На следующее утро — он так и заснул в кресле — Ева Линд пришла его будить, просыпаться он не хотел — надо было попробовать удержать в памяти обрывки снов, тех же самых, что беспокоили его прошлой ночью. Он точно знал — это был тот же сон, но никак не мог запомнить, ухватить. Все, что оставалось в голове наутро, — неясное чувство беспокойства.

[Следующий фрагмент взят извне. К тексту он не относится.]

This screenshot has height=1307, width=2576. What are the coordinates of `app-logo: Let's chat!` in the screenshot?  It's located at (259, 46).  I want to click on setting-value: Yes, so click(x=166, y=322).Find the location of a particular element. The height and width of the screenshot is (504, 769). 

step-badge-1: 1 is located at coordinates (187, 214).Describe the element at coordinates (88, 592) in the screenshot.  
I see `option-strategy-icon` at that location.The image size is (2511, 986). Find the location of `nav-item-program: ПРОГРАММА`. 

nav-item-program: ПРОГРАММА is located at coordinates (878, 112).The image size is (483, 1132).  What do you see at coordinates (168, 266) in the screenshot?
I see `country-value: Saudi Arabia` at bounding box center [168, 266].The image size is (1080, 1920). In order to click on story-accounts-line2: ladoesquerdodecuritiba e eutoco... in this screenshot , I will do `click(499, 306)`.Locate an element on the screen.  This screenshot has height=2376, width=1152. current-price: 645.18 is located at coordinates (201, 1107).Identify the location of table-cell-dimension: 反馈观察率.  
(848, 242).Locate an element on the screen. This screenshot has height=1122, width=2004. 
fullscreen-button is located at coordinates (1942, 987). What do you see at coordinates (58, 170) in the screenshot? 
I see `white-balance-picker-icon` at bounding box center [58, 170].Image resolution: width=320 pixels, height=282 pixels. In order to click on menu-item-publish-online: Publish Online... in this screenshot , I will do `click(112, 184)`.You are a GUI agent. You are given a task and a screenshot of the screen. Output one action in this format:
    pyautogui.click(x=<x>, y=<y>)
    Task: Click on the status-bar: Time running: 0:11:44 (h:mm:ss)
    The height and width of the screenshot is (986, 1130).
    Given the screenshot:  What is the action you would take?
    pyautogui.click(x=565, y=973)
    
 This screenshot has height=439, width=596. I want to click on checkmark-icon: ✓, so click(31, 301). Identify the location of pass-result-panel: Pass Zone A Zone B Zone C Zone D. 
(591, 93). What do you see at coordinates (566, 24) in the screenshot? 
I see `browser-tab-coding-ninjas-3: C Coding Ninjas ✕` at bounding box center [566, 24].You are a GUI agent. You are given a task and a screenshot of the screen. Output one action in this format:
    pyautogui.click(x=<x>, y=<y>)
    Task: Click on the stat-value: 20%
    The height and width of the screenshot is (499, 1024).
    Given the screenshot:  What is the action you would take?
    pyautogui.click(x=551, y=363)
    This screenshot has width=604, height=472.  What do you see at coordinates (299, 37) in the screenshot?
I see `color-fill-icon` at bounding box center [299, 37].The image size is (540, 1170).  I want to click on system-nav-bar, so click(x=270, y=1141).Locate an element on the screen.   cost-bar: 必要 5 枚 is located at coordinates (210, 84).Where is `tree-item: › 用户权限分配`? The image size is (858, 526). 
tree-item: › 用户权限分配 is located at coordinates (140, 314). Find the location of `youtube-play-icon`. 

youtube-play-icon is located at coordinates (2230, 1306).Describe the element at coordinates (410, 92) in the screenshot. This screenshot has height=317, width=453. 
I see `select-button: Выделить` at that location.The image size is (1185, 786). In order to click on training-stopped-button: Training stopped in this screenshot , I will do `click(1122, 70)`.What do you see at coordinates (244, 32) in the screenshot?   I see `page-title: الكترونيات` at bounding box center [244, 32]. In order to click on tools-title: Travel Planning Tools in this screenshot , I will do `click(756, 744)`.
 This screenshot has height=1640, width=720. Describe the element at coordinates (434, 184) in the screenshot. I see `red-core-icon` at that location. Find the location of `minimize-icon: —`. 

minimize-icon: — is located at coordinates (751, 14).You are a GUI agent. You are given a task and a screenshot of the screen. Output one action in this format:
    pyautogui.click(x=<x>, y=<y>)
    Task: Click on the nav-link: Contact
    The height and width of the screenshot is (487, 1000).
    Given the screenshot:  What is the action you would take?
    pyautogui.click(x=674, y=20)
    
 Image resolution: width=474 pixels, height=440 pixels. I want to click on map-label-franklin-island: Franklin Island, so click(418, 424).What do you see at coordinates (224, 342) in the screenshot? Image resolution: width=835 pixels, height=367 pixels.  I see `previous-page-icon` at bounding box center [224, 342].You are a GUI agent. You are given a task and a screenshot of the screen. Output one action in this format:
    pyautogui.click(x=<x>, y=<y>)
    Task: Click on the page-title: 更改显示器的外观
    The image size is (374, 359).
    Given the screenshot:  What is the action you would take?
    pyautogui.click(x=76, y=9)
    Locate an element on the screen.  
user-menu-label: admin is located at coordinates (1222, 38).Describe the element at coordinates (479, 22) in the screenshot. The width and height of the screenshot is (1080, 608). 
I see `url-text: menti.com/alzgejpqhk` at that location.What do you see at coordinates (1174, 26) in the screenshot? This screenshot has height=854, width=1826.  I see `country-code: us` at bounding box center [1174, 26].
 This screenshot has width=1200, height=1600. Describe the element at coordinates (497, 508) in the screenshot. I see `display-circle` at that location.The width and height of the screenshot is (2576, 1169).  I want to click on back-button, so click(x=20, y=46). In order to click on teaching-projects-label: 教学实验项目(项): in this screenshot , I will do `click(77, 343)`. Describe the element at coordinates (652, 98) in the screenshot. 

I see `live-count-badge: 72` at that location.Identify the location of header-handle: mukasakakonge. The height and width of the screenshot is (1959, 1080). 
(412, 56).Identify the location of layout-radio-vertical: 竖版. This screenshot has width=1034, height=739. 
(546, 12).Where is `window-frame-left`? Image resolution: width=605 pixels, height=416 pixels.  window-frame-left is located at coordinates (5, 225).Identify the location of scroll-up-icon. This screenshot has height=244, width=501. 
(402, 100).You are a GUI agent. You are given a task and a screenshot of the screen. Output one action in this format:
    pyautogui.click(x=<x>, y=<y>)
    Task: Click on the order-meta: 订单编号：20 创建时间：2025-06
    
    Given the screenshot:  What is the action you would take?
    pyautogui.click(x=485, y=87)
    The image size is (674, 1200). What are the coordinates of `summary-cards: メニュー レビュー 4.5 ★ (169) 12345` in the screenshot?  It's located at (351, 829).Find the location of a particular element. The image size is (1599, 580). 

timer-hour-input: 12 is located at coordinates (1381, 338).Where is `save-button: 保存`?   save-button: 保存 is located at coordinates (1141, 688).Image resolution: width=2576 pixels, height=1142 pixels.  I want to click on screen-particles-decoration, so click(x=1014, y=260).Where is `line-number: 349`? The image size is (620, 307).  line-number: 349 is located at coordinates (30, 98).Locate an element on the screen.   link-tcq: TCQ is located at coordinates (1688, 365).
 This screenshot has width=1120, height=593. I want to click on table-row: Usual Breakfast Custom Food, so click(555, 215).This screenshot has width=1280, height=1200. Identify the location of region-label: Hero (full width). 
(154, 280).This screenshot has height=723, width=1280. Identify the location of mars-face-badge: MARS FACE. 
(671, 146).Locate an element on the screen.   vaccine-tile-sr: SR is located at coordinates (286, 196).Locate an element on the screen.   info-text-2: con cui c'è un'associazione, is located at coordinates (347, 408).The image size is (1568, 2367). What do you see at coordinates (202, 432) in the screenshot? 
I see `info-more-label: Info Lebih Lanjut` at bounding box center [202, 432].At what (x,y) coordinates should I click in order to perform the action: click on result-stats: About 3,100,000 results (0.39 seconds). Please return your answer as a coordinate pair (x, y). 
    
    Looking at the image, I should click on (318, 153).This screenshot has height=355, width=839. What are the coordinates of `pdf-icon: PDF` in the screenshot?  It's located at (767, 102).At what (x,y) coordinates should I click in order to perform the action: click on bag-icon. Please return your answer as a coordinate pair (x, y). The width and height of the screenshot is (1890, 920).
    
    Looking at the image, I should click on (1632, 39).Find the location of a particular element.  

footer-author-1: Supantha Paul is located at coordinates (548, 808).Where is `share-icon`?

Нет еще восьми утра, за окном — черным-черно. Воет тот же осенний ветер, по окнам барабанит тот же дождь. А это что? Ба! Да это же запах кофе доносится из кухни! А это что? Ба, да не иначе кто-то принимал ванну, какой влажный воздух. Эрленд раскрыл глаза — на Еве Линд его рубашка и старые джинсы, туго перевязаны ремнем, иначе свалятся с ее талии. Чистая, вымытая, босая.
— Ну у тебя вчера и видок был, скажу я тебе.
Ой, ну зачем я так, какого черта. Впрочем, оставим манеры, я с ней давно уже иначе и не разговариваю.
— Я приняла важное решение, — сказала Ева Линд, отправляясь на кухню. — Произвести тебя в дедушки. Будем звать тебя дедуля Эрленд.